There is also the spectacular nighttime sound-and-light show. Nissim Badosh, manager of the site, told In Jerusalem, “Seeing the site at night is a thousand times more beautiful than seeing it by day. It’s similar to the sound-and-light show at David’s Citadel in Jerusalem.” He adds that two-thirds of the visitors are tourists.
There’s a 10-minute video that sums up the site’s history, followed by a walk through the site for one hour. You’ll be immersed in special effects of Romans passing, shops, chariots rumbling, the noisy market, the city fountain spouting water. At the end, you return to the dramatically lit amphitheater, where everyone can be an actor for six minutes. The nighttime shows start at nightfall and a new one starts again every half hour.
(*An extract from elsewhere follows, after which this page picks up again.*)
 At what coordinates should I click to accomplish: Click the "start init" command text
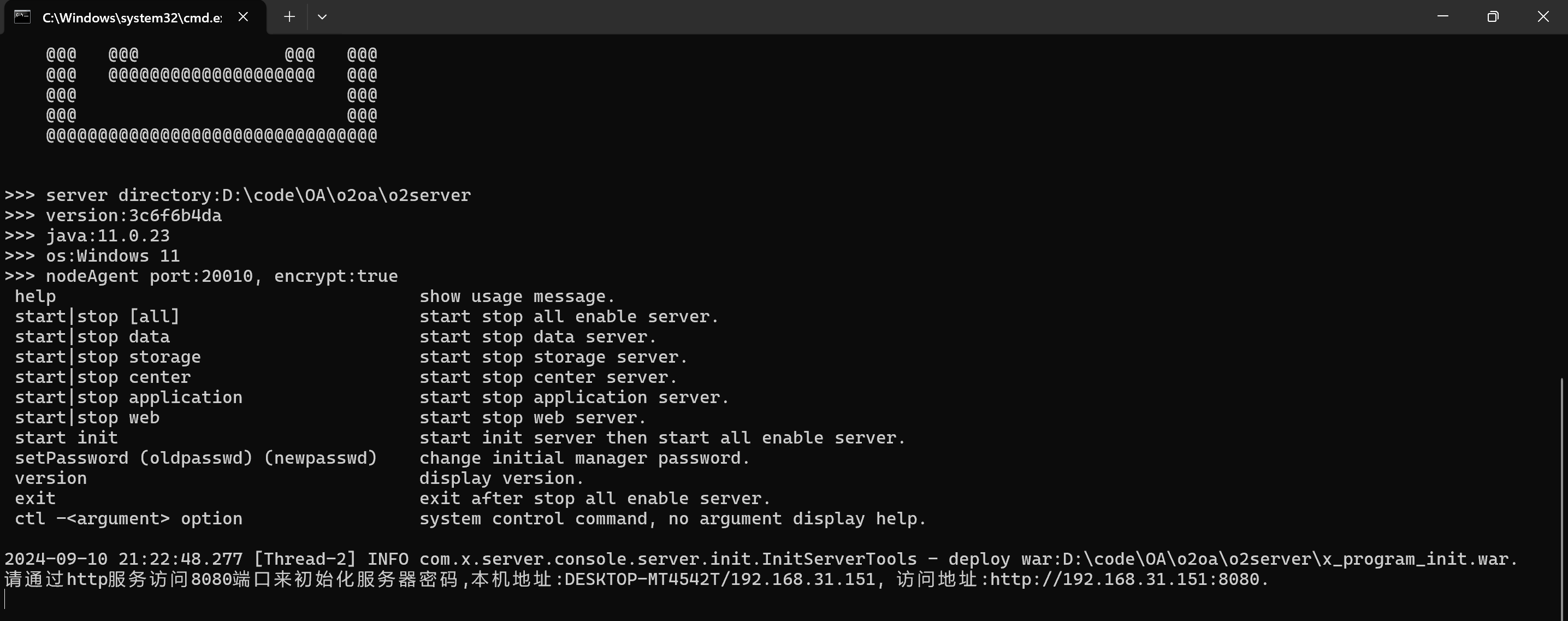[66, 437]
Now is the time to visit the site by day, because it’s uncomfortably hot in summer. Make sure to bring plenty of water, or to buy some at the kiosk by the entrance. The night tour is by reservation only (see below for contact details). The site is partially disabled accessible.
Beit She’an National Park opening times:
April-September: Saturday- Thursday 8 a.m. to 5 p.m., Friday 8 a.m. to 4 p.m.
October to March: 8 a.m. to 4 p.m.
Entrance fees:
Adult: NIS 28
Child: NIS 14
Group (over 30): Adult – NIS 23, child – NIS 13
Entrance fees for the night tour:
Adult: NIS 55
Child: NIS 45
Member: NIS 28 Student / regular soldier: NIS 45
For reservations: (04) 658-7189 or *3639; call between 8 a.m. and 4 p.m.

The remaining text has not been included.